The nation’s official cyber security agency has issued a new advisory warning of the existence of the Internet ransomware virus “Akira,” which takes crucial personal information and encrypts data to extort money from victims. According to it, Windows and Linux-based systems are the targets of this computer infection.
Akira, a recently discovered ransomware campaign, is reportedly operational online. In order to coerce the victim into paying the ransom, this organization first takes the victim’s information, encrypts the data on their systems, and engages in double extortion.
In a recent warning to Internet users, the Indian Computer Emergency Response Team (CERT-In) stated that “in case the victim does not pay, they release their victim’s data on their dark web blog.” The organization serves as the primary technological defence against cyberattacks and protects internet targets from phishing, hacking, and other similar attacks.

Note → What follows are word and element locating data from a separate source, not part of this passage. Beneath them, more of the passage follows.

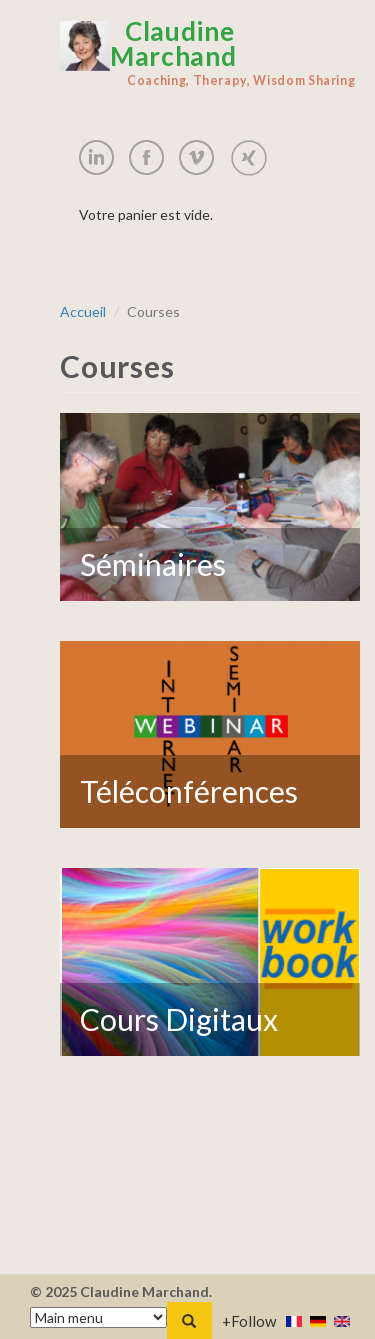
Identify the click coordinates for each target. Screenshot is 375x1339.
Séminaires (153, 564)
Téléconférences (189, 791)
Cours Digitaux (179, 1019)
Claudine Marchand (210, 53)
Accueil (83, 311)
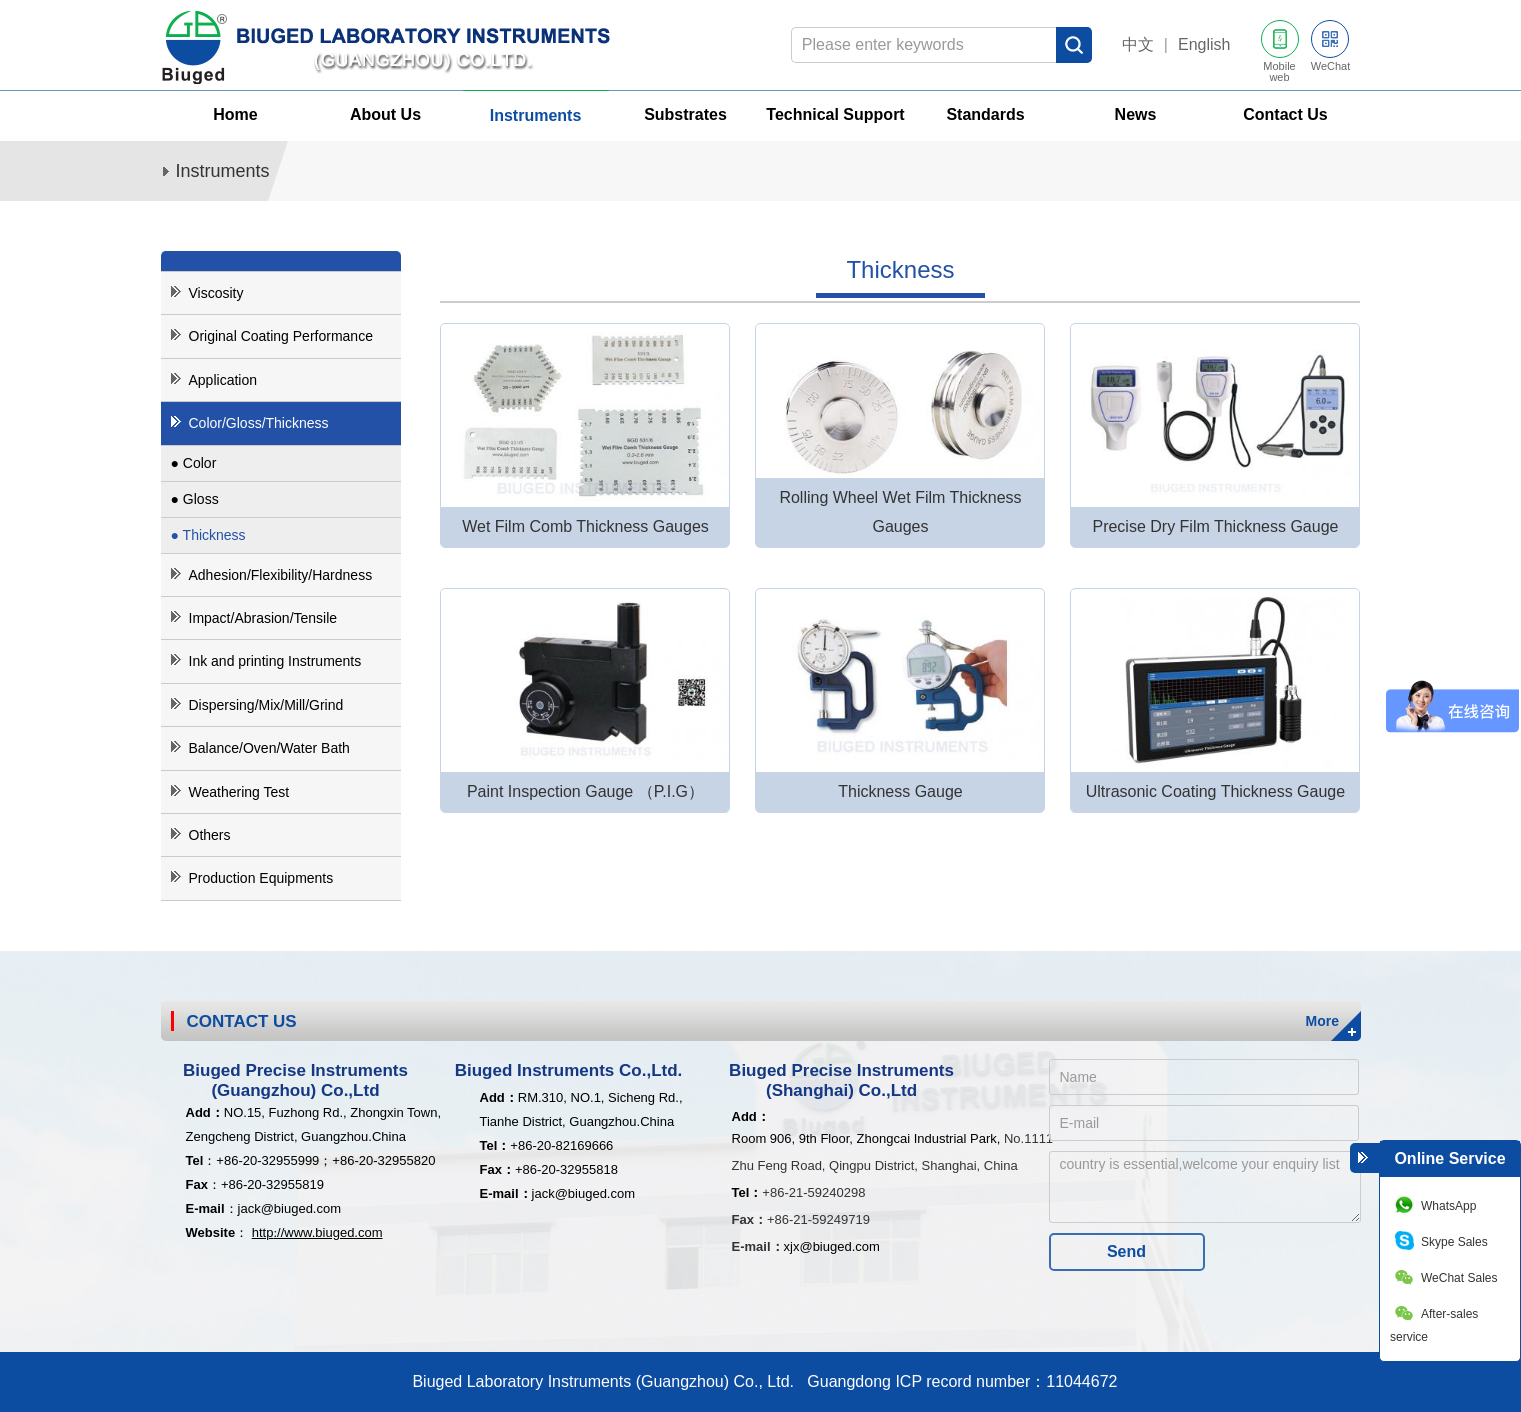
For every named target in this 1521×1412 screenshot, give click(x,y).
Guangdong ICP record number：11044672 (957, 1381)
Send (1126, 1251)
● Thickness (208, 535)
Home (235, 114)
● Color (194, 463)
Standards (985, 114)
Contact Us (1285, 114)
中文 (1138, 44)
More (1322, 1021)
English (1204, 44)
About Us (385, 114)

It stated that the ransomware organization is “known to access victim environments via VPN (virtual private network) services, particularly where users have not enabled multi-factor authentication.”
Computer malware known as ransomware infects users’ systems and prevents them from accessing their own data, with the option to restore access for a fee. According to the report, this ransomware organization has also used programs like AnyDesk, WinRAR, and PCHunter during invasions. It added that because these programs are frequently present in the victim’s environment, usage of them usually goes unchecked.
The advisory stated that “Akira” deletes the Windows Shadow Volume Copies on the targeted device in describing the technical infiltration of the virus. The ransomware then encrypts files with a specified list of extensions, and during this encryption process, a ‘.akira’ extension is added to the name of each encrypted file, it stated.
During the encryption stage, the ransomware uses the Windows Restart Manager API to stop running Windows services. According to the advice, this step stops any tampering with the encryption process. The advice also suggested routine operating system and application updates as well as the possibility of “virtual patching” as a defence for older networks and devices.
This precaution prevents cybercriminals from quickly accessing any machine through holes in out-of-date software and programs, according to the statement.
Among other ways to thwart cyber and ransomware attacks, it advised users to enforce strong password policies, use multi-factor authentication (MFA), avoid installing updates or patches from any unauthorised source, and more.